The logic of this move is equal parts depressing and calculated. Maybe meeting me would change people like this’ minds? Yep. Definitely increasing my chances. Sometimes you gotta make lemonade in this life.

At age 16 I felt a sense of gratitude when a white boy showed romantic interest in me.

By my 20th birthday I had the gut wrenching realisation that my white education and mannerisms had empowered a coworker in Darwin to feel comfortable racially abusing Aboriginal people in front of me because I was “one of the good ones”.

By my 23rd birthday I realised something: there is a disparity between white people’s understandings of the impact of racist behaviour, and everyone else’s.

Of course there is. How could anyone understand the psychological destruction that racism wreaks on people of colour without experiencing it themselves?

I have been living in Melbourne for four years now, it’s a multicultural place. I spend most of my time in Fitzroy and the surrounding suburbs. I remember going to an anti-racism rally, and as I stepped on the tram to take me from my house to the city I noticed that almost every white person in the carriage had anti-racist placards. I felt so proud of my community that day. But I’m going to call a spade a spade here. I have literally never been denigrated by any Australian of non-white ethnicity.

To my white family, to my white friends, to my white colleagues and acquaintances. To the white people reading this who have never met me. If you take one thing away from this my experience, can I implore you to take away this: over the course of a lifetime, racism is psychosocial water torture.

I am turning 24 this year, and all of this uncaring hate is wearing away my happiness. I am depressed. I am anxious. Like Andrew Bolt watching Waleed Aly win a Logie, I am also angry. The innocence my mother so carefully cultivated within me as a child is leaving.

Sometimes listening to T. Swift’s “Shake It Off” just isn’t enough for me. I want to see change, I want to feel safe and welcomed when I walk around ‘my city’, the land of the Wurundjeri, Boonwurrung, Taungurong, Wathaurung and Dja Dja Wurrung people.

So how can you make change for myself and others trapped at this intersection between society’s failures and our mental health? I’m asking for help.

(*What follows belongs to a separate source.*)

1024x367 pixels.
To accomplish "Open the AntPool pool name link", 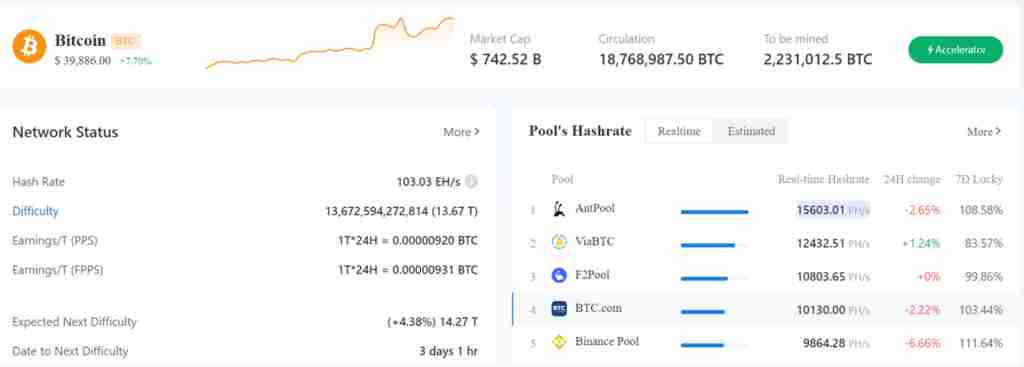I will pos(595,208).
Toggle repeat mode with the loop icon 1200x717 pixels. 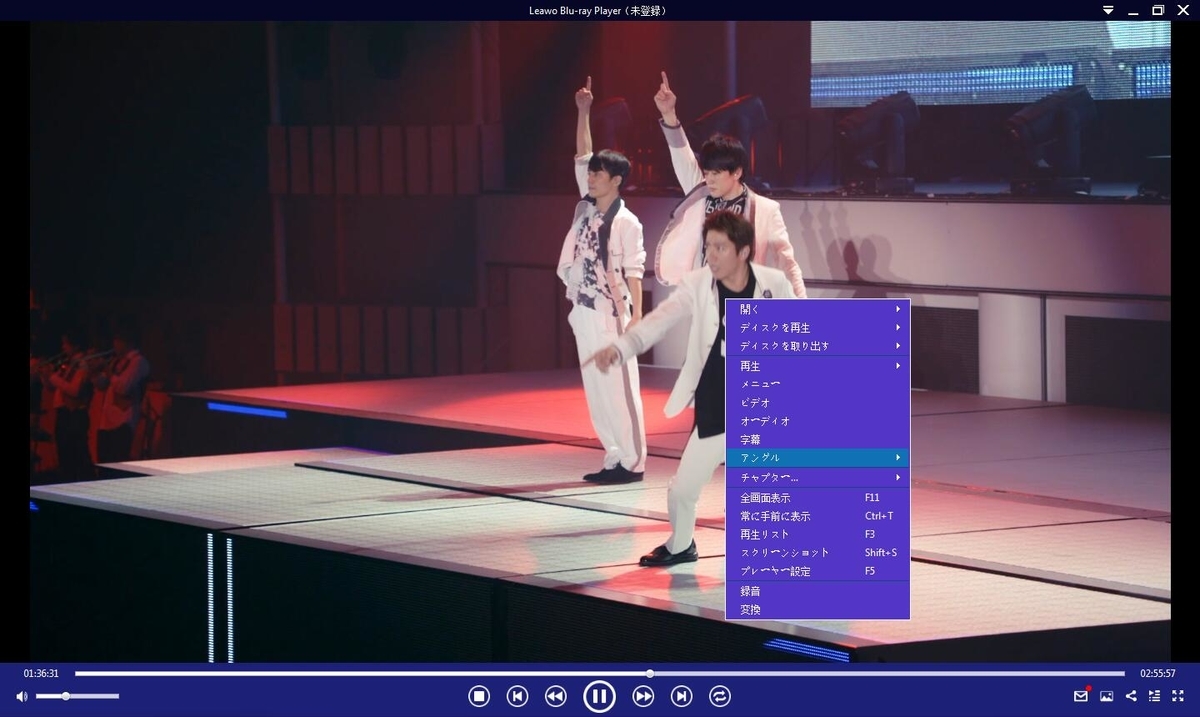pos(722,696)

White people: I need you to start participating in anti-racist behaviour. I need you to engage in a call out culture, be that online, at the pub, in class, when reviewing a policy document or watching television. Start reacting negatively to racism in all its subtleties. Talk about it.

I’ve met some of you who are already doing this. To be completely honest, that is why I hope that I may see this social change in my lifetime. Every time racism happens it needs to be confronted honestly and with empathy.

White people feel defensive when challenged about their racism; some of you may feel this way right now. Acknowledging your own failures requires openness and humility. It can feel uncomfortable. Admitting to and owning racism doesn’t make you weak.

It makes you a powerful friend of mine in a seemingly unassailable battle.